§ **TASK STATEMENT**:
Lift every line from the entries that includes the word "computer".

§ **Stored data**:
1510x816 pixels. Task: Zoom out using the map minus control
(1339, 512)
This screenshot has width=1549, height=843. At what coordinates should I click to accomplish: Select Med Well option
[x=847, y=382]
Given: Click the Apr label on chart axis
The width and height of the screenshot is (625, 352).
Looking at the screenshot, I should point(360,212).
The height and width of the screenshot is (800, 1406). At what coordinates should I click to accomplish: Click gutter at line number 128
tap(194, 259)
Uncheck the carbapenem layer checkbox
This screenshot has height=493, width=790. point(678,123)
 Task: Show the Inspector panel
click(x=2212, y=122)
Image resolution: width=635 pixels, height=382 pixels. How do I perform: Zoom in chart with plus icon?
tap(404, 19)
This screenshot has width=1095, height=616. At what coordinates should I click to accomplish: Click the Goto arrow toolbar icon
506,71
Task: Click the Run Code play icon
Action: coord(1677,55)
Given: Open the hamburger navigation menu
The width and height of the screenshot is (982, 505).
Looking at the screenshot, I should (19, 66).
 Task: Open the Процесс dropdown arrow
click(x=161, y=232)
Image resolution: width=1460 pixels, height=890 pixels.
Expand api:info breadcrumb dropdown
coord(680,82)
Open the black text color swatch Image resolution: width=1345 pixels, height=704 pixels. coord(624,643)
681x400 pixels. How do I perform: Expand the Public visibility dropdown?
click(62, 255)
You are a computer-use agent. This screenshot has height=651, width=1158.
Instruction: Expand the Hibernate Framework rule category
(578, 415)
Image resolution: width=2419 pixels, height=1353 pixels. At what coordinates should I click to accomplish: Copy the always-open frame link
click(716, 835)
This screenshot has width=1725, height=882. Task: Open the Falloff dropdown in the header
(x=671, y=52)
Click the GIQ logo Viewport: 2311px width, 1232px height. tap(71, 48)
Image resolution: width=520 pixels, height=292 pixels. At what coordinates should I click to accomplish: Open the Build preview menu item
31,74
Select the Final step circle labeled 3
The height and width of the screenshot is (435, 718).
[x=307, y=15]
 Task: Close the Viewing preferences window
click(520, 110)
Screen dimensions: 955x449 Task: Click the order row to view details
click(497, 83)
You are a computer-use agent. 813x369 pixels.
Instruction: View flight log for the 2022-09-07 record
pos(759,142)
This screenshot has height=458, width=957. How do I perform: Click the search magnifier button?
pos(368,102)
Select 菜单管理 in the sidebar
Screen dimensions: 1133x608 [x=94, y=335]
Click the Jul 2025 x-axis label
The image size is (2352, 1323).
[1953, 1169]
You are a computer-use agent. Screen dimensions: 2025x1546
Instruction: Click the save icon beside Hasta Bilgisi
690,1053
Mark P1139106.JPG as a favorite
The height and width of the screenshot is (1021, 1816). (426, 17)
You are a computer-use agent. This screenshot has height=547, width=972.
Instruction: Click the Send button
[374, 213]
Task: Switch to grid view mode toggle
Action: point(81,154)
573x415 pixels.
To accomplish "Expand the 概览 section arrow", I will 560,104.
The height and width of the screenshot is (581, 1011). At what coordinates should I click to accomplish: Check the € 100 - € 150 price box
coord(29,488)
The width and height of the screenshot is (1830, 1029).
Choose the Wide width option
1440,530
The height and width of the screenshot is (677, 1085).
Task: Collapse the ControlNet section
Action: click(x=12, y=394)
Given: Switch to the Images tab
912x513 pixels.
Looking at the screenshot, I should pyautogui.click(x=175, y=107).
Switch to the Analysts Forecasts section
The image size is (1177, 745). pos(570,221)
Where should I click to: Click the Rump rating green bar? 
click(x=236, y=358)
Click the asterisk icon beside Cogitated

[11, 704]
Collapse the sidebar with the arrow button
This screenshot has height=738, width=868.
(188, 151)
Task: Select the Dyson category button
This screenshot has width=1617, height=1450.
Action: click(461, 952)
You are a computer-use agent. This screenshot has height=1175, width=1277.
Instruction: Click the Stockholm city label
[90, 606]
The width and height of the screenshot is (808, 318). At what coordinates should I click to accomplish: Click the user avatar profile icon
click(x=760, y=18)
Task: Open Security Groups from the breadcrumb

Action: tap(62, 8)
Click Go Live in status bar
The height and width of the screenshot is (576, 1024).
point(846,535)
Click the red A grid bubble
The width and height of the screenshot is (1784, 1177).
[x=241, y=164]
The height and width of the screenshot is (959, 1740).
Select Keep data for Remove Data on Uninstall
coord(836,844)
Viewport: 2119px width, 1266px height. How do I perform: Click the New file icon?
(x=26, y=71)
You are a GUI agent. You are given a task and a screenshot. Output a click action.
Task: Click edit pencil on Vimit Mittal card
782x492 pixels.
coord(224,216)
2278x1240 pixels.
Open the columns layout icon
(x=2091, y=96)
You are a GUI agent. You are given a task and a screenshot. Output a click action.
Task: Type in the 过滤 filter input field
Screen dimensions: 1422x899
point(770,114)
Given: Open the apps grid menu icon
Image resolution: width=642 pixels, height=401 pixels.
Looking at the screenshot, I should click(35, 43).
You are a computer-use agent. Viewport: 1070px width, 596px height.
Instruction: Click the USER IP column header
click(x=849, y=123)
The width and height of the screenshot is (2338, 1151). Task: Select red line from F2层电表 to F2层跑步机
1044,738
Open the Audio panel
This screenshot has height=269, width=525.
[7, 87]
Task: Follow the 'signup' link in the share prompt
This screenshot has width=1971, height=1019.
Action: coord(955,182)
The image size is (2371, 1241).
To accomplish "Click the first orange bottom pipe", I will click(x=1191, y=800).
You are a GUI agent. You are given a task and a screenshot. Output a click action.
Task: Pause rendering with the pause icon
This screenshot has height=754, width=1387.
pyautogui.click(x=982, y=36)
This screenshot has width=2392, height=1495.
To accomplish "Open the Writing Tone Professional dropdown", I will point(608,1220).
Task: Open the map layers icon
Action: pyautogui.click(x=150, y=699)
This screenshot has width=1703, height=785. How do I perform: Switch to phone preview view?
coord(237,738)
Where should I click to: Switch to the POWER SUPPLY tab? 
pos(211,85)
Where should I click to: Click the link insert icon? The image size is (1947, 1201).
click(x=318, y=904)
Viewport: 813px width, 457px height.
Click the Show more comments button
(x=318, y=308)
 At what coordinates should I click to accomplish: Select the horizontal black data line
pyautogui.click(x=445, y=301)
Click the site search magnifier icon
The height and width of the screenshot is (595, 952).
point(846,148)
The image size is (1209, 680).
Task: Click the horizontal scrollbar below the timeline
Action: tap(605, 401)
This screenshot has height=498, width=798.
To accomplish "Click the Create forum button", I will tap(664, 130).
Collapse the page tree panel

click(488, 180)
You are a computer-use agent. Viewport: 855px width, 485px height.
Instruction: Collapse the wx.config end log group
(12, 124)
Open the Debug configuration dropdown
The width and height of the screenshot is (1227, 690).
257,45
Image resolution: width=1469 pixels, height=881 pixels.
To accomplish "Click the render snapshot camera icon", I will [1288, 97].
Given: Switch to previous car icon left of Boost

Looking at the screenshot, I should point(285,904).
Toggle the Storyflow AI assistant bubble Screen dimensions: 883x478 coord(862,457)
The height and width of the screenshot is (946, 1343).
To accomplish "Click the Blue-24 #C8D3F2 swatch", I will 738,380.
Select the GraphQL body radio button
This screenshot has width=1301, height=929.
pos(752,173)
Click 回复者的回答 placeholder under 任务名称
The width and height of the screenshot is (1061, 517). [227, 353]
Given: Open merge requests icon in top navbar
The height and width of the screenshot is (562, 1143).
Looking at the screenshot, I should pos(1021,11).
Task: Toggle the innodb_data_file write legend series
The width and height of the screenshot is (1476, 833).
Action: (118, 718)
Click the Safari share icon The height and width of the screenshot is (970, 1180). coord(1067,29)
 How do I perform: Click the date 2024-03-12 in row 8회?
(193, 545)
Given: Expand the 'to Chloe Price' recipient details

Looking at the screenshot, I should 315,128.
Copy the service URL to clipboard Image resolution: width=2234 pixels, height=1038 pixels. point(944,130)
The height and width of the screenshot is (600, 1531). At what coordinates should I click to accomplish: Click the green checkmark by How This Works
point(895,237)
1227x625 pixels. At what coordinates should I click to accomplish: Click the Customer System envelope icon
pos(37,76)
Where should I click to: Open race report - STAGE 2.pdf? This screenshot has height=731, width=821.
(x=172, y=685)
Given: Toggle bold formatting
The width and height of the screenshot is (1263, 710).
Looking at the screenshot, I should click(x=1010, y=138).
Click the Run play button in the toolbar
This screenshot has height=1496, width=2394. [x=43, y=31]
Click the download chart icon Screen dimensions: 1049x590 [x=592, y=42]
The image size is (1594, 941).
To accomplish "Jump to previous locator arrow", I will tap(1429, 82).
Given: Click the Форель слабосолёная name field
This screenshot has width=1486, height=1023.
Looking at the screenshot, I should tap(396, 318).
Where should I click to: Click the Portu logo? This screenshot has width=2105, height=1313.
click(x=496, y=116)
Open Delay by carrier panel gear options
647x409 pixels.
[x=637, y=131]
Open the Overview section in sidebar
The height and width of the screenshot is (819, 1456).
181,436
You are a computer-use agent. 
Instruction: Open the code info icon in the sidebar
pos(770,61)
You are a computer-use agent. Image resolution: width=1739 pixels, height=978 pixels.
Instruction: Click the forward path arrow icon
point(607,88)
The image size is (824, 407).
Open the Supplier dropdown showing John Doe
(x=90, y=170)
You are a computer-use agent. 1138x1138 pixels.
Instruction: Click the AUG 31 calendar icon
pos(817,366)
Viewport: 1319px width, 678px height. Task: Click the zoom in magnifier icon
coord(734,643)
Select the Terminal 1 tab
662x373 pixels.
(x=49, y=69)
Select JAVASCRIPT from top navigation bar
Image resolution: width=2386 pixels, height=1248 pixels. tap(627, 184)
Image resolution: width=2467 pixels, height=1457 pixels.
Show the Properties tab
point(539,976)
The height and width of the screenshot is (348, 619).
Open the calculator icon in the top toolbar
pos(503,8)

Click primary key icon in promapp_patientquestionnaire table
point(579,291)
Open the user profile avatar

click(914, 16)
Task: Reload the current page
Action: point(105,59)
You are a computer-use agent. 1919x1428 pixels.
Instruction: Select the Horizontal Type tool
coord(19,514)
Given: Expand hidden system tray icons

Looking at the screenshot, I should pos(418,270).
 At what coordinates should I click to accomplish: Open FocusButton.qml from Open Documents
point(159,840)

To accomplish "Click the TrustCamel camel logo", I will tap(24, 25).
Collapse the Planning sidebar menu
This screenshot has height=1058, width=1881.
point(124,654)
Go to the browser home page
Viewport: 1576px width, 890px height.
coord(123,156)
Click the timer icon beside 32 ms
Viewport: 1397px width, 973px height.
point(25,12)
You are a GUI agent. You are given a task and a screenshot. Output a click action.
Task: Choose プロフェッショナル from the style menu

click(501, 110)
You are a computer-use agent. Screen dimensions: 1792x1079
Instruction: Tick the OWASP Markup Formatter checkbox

§ **YOUR SOLUTION**:
You are a computer-use agent. This screenshot has height=651, width=1158.
You are a computer-use agent. 813x369 pixels.
You are a computer-use agent. Screen dimensions: 2025x1546
You are a computer-use agent. This screenshot has height=547, width=972.
You are a computer-use agent. This screenshot has height=1175, width=1277.
You are a computer-use agent. Viewport: 1070px width, 596px height.
You are a computer-use agent. Viewport: 855px width, 485px height.
You are a computer-use agent. 
You are a computer-use agent. Image resolution: width=1739 pixels, height=978 pixels.
You are a computer-use agent. 1138x1138 pixels.
You are a computer-use agent. 1919x1428 pixels.
You are a computer-use agent. Screen dimensions: 1792x1079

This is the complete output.